Crime is down in and around The Gateway mall in Salt Lake City — and officials are celebrating

(Francisco Kjolseth | The Salt Lake Tribune) Downtown Embassadors attend an announcement in the Grand Hall at The Gateway on Tuesday, April 2, 2019, as two new reports claim that The Gateway and the Rio Grande area of downtown Salt Lake City has seen a "dramatic decrease" in crime. Speakers shared details on the efforts and resulting impact the security measures have had on the district.

Peggy Hostetter moved from Seattle to an apartment in downtown Salt Lake City’s west side eight years ago, just as crime began to worsen at The Gateway shopping center and surrounding Rio Grande neighborhood.

Her dreams for retired life in Utah's capital gave way to routine fears for her personal safety. "It almost immediately started to change my world," said Hostetter, now 81.

She began noticing store after store abandon the mall and saw litter, human waste and discarded needles accumulate on the sidewalks along 500 West. The adjacent Road Home homeless shelter was overflowing, she and others recalled, and Hostetter had the police on speed dial for when she witnessed drug deals from her apartment window.

Hostetter joined state and business leaders Tuesday to credit Operation Rio Grande in summer 2017 and stepped-up security efforts by mall owner Vestar for a dramatic drop in criminal activity since 2015, a trend that officials say has helped revitalize the wider neighborhood.

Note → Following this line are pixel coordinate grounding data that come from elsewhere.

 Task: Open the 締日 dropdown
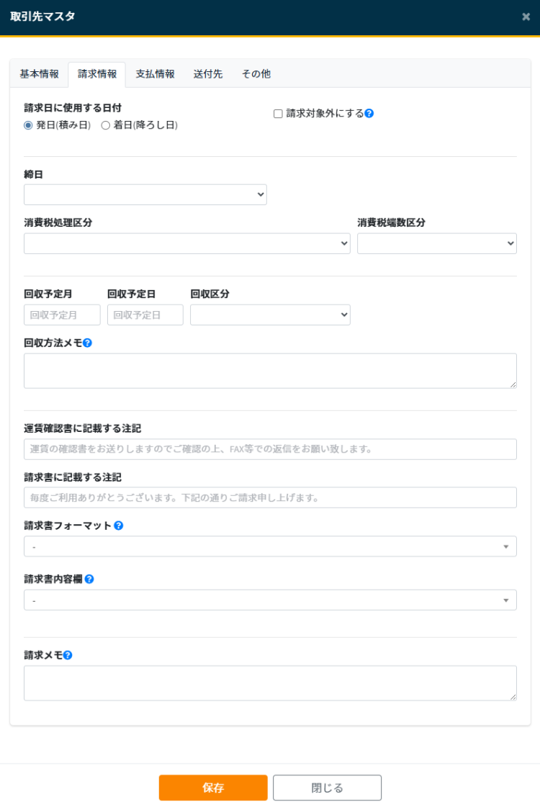coord(145,194)
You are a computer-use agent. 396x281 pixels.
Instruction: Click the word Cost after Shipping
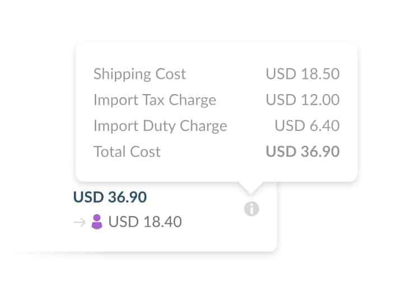(x=170, y=74)
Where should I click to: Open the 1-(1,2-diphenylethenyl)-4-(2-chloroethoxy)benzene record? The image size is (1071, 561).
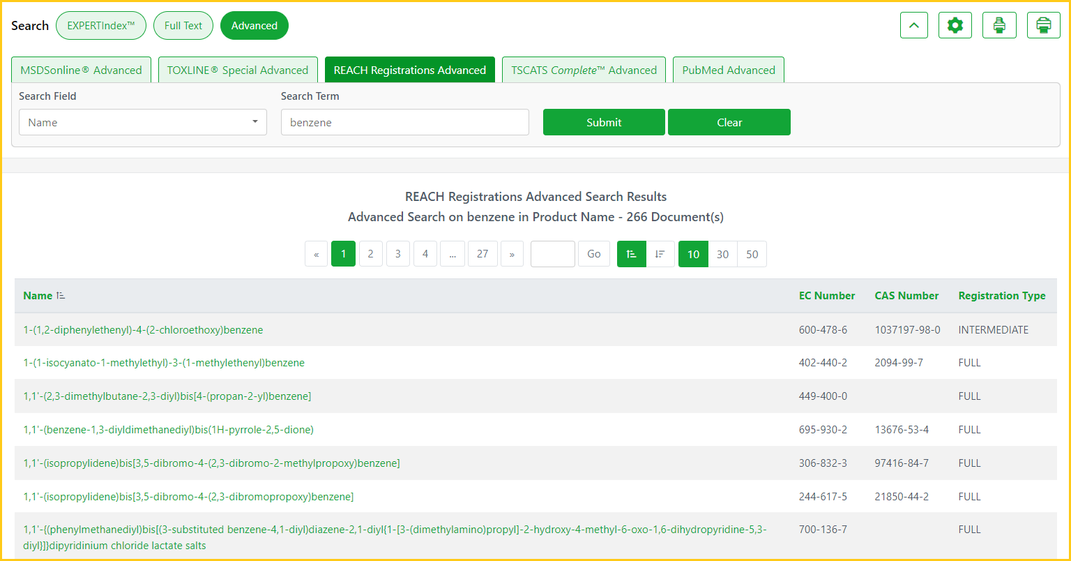point(143,329)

"This is a very different place for me now," Hostetter said at a news conference, held in the Grand Hall of Union Pacific Depot at The Gateway. "I'm perfectly comfortable walking to events downtown."

Two new reports — one from the state Department of Workforce Services and another by the private security firm hired to patrol The Gateway — point to improved conditions at The Road Home as well as a marked decrease in felony-level crimes and a range of lesser drug-related, property and behavioral crimes in and around the adjacent open-area shopping center.

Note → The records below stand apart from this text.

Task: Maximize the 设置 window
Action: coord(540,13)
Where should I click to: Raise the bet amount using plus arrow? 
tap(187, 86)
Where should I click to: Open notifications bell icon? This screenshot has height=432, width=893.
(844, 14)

Those trends have government officials, business leaders and the mall’s owner celebrating.

Serious felonies within the two-block shopping center — crimes such as burglary, robbery and fraud — dropped from 26 incidents in 2015 to three last year, according to private security firm Trident Security Services, which began working at the mall in 2017.

Drug-related offenses went from 377 in 2015 to 27 in 2018, while property crimes — theft, graffiti and vandalism — fell from 587 to 134 over the same period. Behavior-related incidents — ranging from panhandling, disorderly conduct and trespassing to harassment and indecency — also dropped, from 2,158 incidents in 2015 to 463 three years later, according to Trident.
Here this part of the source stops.